When Survivors Still Feel Safe With the Person Who Hurt Them

 There’s a conversation people love to have about survivors, but rarely with them.


It usually sounds something like this:

“If you go back, you’re trauma bonded.”

“You just haven’t realized how dangerous they still are.”

“You’ll see eventually.”


The strange thing about those statements is that they are usually spoken by people who aren’t living inside the situation. They’re standing outside it, trying to explain someone else’s reality back to them.


I understand where some of that concern comes from. Abuse is real. Trauma bonds are real. People absolutely should be cautious when someone reconnects with a partner who has hurt them in the past.


But the truth that almost never gets acknowledged is this:


Survivors are still the ones living their own lives.

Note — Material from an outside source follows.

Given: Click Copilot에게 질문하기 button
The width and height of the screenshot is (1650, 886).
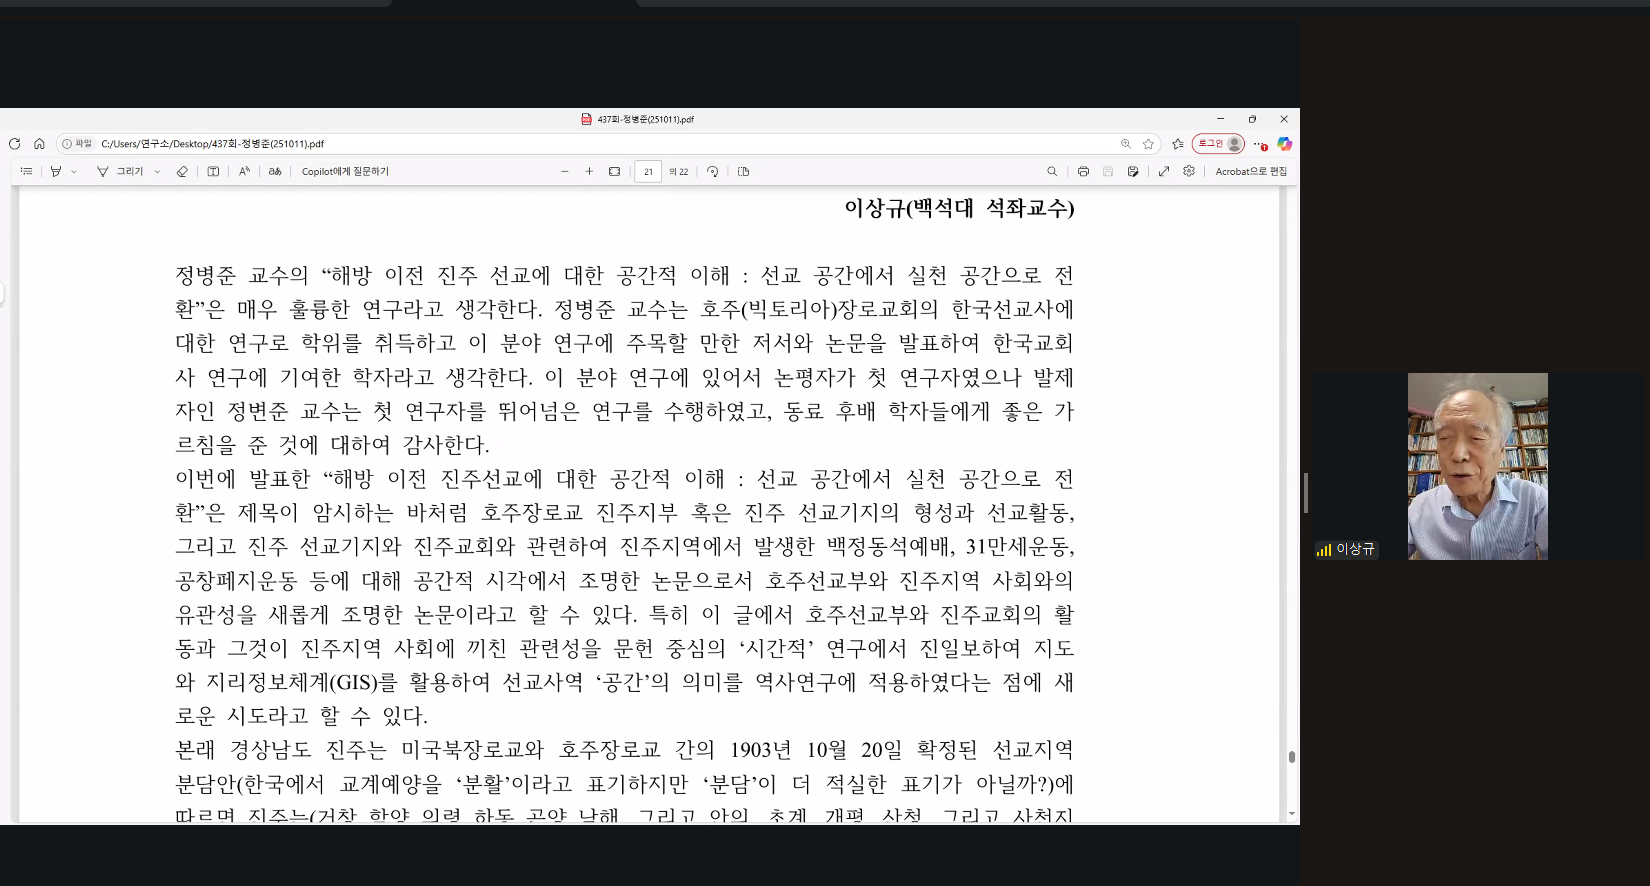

For me personally, the outside voices have been loud lately. Especially from family. My mom has been screaming left and right that I’m just trauma bonded. That I need to get away from him. That someday I’ll see it her way and understand he hasn’t changed.


She keeps asking for paperwork to prove he has.


Paperwork.


As if healing comes with a certificate.


As if change in a person can be stamped and notarized.


The reality is much more complicated than that.


People outside the situation often want a clear, simple answer:

“Leave and never go back.”


But real life doesn’t always unfold in clean, simple lines. Relationships are messy. Growth is messy. Healing is messy.


Sometimes survivors choose to walk away forever.

Sometimes they choose distance and boundaries.

Sometimes they choose to cautiously reconnect and see if change is possible.


None of those choices erase what happened in the past. And none of them automatically mean the survivor is weak, manipulated, or incapable of thinking for themselves.


One of the hardest things about being a survivor is that once you speak about abuse, people often feel entitled to make your decisions for you forever.


Suddenly your judgment is questioned.

Your independence is questioned.

Your ability to evaluate risk is questioned.


But the truth is, survivors know the situation more intimately than anyone else.


We lived it.


We felt the fear.

We remember the pain.

We carry the memories.


And we are also the ones who see the present.


That doesn’t mean every survivor who returns to a relationship is making the right choice. It doesn’t mean every partner has changed. It doesn’t mean risk disappears.


But it does mean the survivor deserves the space to make their own decisions about their life.


Concern is one thing.


Control disguised as concern is something else.


Right now, I’m navigating something complicated. I’m rebuilding communication with someone who hurt me in the past. We are taking it slowly, cautiously, and with awareness of what happened before.


I’m not ignoring history. I’m not pretending it never happened.


But I’m also not allowing other people to dictate what my future must look like.


Survivors are not children who need to be managed.


We are people learning how to rebuild our lives after trauma — and that process can look different for everyone.


Sometimes healing looks like walking away.


Sometimes healing looks like rebuilding.


And sometimes healing simply looks like having the freedom to choose for yourself.